Insect Repellent [by James Wenley]
I’ve admired Pulitzer prize-winning playwright Tracy Letts’ work in Dallas trailer-trash set Killer Joe (his first play in 1996) and pill-popping American domestic-epic August: Osage County (2007). The Real Theatre Company, under Director David Coddington, have produced Bug (1997), Lett’s second play, and the first of which I haven’t been impressed by. Don’t expect Osage, it’s more a lesser Killer Joe.
Bug has Letts’ standard theme of the diseased American dream. Chain-smoking and desperately lonely Agnes (Jo Lloyd) is holed up in an Oklahoma motel room, hounded by phone calls from who she believes to be from her ex-con/ex-husband Jerry Goss (Chris Molloy) who is out of prison and trying to track her down. Agnes is introduced by her friend R.C (Tui Peterson) to Peter Evans (Alex Ewan), an ex-vet on the run. Put together in the motel room, Agnes and Peter are a volatile combination as they descend into their delusional world of paranoia, secret medical experiments, and an infestation of bugs that live under their skin.
Performance quality is scattered, and while accents slips make for an easy criticism, I found it especially distracting in this production, with Tui Peterson a prime offender. The characters of Agnes and Peter are the pivots of the drama and get the most stage time. Jo Lloyd is gutsy and has a strong focus on her outer actions, but together with Alex Ewan, the performance intensity is often too small for the stage. Only Chris Molloy and Edward Newborn (appearing all to briefly as Dr Sweet) rise to the potential of Letts’ chewable dialogue.
“All we ever do is talk about bugs” whines Agnes to Peter, and it’s a fair complaint. The play gets a bit stuck in Act One as Peter becomes obsessed with the bugs he believes his afflicting him. It’s easy to characterise a character as paranoid on the stage, but much harder for the audience to feel it alongside them. Put against the tricks of Silo’s recent production of Herzog’s Belleville, Bug comes away impoverished. The shorter Act Two livens up when the Motel walls are tinfoiled over and Agnes and Peter work themselves up as they put together an alternative conspiracy narrative on the action of the previous act. The ending is an easy way out, leaving other plot points unrealised, as if Letts had had enough of the lot of them.
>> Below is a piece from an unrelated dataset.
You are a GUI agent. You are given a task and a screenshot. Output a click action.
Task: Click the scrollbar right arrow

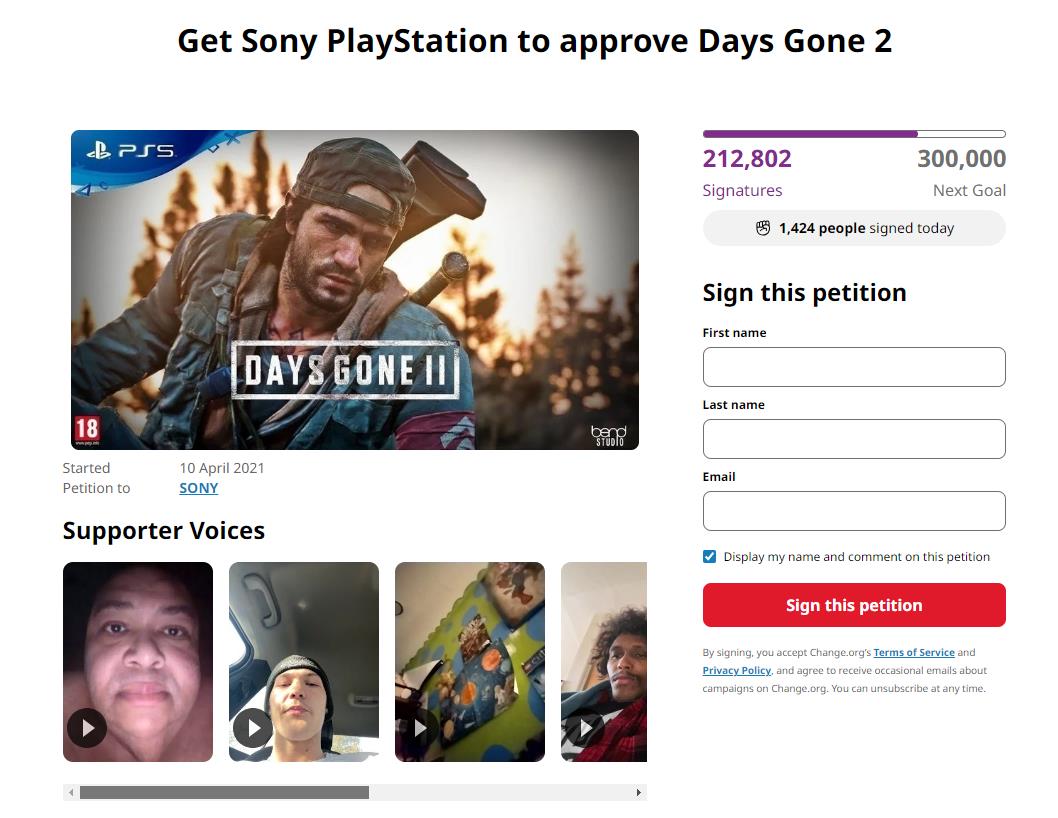639,793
It’s the little details that I’m most concerned about with this production: the light from an overhead window that is perpetually bright (even at night), the interior light fixtures that come on without a switch being flicked, the NZ smoke package, Pam’s brand fly repellent, and the stage hand who changes the set wearing reflective white writing on his garments. They add up to a haphazard level of directorial attention, which is summed up for me by the fact that the playwrights name does not appear in the production’s program. AT ALL. That’s surely a rights violation and definitely a disrespectful oversight. It really tells you all you need to know about this production.
Bug is presented by The Real Theatre Company and plays at The Basement until 27 September. Details see The Basement.